**Required work:**
(1) In the database question, what three tables does the writer describe?
(2) State whether each statement below agrees with the database question, answering yes or no and quoting the words that decide it: (a) In option 1, the descriptive name is stored only once in the Jobs/Ranks table. (b) Option 2 is described as saving memory. (c) The writer's main concern is performance when running SELECTs with multiple JOINs.
(3) Reproduce everything in the database question from "1) Each job" down to "one SELECT statement.".

**Article:**
============================================================
Let's say I have three tables: Employees, Jobs and Ranks. Every employee has a job and a rank, so obviously I should reference those tables in my Employees table.

My question is, which of these options is best:

1) Each job and rank are stored with a unique ID paired a descriptive name. The Employees table should reference the unique ID in the other table, thus saving memory (the descriptive name is only saved once in the Jobs/Ranks table), but to see the descriptive names I'll need to do JOINs:

SELECT Employees.EMPL_ID, Ranks.R_NAME, Jobs.J_NAME
FROM Jobs
JOIN Ranks ON Ranks.R_ID=Employees.RANK
JOIN Jobs ON Jobs.J_ID=Employees.JOB

2) Just unique descriptive names. It can be a waste of memory, because i repeatedly save the descriptive name of each rank / job, but I save time on my SELECT statements

<EDIT:>

Just to clarify, my main concern is the performance I'll have to deal with if I'll need to perform SELECTs with multiple JOINs instead of one SELECT statement.
============================================================
**Supplied information:**
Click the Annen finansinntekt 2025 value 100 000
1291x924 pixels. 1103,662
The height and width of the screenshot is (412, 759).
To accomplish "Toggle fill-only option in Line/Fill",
============================================================
**Exercise responses:**
(1) Employees, Jobs and Ranks.

(2)
(a) Yes: "the descriptive name is only saved once in the Jobs/Ranks table"
(b) No: "It can be a waste of memory"
(c) Yes: "my main concern is the performance I'll have to deal with if I'll need to perform SELECTs with multiple JOINs"

(3)
1) Each job and rank are stored with a unique ID paired a descriptive name. The Employees table should reference the unique ID in the other table, thus saving memory (the descriptive name is only saved once in the Jobs/Ranks table), but to see the descriptive names I'll need to do JOINs:

SELECT Employees.EMPL_ID, Ranks.R_NAME, Jobs.J_NAME
FROM Jobs
JOIN Ranks ON Ranks.R_ID=Employees.RANK
JOIN Jobs ON Jobs.J_ID=Employees.JOB

2) Just unique descriptive names. It can be a waste of memory, because i repeatedly save the descriptive name of each rank / job, but I save time on my SELECT statements

<EDIT:>

Just to clarify, my main concern is the performance I'll have to deal with if I'll need to perform SELECTs with multiple JOINs instead of one SELECT statement.